Les limitations des technologies actuelles
Nous avons dès 2016 augmenté la qualité de nos contenus 360° visionnables en direct chez l’utilisateur pour atteindre une résolution 4K (4096x2048, soit peu ou prou la même résolution que les écrans 4K / UHD).Ceci nous a permis d’obtenir un certain confort de lecture sur les terminaux mobiles : l’écran des téléphones restant petit, l’œil y perçoit peu le nombre de pixels et leur déformation. Mais lire le même contenu 360° sur un grand écran comme une TV ou dans un casque de réalité virtuelle plus confortable comme le Samsung Gear VR s’est avéré être autrement plus fatiguant pour nos yeux. Et pourtant, nous parlons bien d’une résolution 4K, la même que celle des images magnifiques que nous pouvons parfois voir sur les télévisions haut de gamme — si vous n’en avez jamais vu, allez chez votre vendeur d’électronique préféré voir les dernières télés, cela vaut le détour ! Essayons de comprendre pourquoi il existe une telle différence.
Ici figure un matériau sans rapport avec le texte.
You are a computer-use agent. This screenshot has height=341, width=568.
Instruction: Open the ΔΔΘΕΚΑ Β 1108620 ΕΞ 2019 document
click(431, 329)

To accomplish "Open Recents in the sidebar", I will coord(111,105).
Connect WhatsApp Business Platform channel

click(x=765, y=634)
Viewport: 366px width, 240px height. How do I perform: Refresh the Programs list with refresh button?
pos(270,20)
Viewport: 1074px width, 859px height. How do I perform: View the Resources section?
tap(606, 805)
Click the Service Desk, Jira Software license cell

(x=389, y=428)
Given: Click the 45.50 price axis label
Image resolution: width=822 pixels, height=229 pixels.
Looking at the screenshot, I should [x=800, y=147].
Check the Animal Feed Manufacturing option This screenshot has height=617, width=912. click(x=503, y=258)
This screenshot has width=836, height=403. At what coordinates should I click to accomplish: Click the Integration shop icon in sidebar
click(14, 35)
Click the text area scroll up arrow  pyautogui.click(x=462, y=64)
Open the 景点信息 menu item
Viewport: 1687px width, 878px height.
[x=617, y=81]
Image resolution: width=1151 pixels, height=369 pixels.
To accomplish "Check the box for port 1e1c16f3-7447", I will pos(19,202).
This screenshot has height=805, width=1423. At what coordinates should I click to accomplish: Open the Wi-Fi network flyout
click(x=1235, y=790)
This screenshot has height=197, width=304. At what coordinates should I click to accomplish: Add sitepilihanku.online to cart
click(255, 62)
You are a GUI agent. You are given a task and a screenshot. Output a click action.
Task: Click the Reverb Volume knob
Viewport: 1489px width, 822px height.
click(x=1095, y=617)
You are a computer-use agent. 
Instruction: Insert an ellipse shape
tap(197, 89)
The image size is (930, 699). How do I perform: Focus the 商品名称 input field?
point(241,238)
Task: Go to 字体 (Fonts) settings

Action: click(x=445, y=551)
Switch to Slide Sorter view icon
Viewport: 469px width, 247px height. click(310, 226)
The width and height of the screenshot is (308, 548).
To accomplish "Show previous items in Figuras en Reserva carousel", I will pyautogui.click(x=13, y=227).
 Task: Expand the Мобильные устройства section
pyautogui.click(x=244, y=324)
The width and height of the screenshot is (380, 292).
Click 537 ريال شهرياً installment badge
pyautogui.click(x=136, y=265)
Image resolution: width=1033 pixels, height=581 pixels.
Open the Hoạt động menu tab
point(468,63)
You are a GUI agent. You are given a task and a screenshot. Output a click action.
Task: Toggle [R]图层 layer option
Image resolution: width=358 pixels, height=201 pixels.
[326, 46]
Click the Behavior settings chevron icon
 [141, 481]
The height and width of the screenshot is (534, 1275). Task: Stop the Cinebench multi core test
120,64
Avec une vidéo traditionnelle non 360°, le problème est trivial : le nombre total de pixels contenus dans la vidéo (la résolution) correspond exactement au nombre de pixels que vous voyez sur votre écran. Sur un ancien écran de TV non-HD comme nous en avions tous il y a ne serait-ce qu’une quinzaine d’années, regarder une image SD (720x576) de très près vous permettrait, si vous ne tenez pas à vos yeux, de compter les pixels individuellement : 720 horizontaux, 576 verticaux. Il en va de même avec la HD (1920x1080) et la UHD (3840x2160), même si les pixels sont plus difficilement visibles à l’œil nu.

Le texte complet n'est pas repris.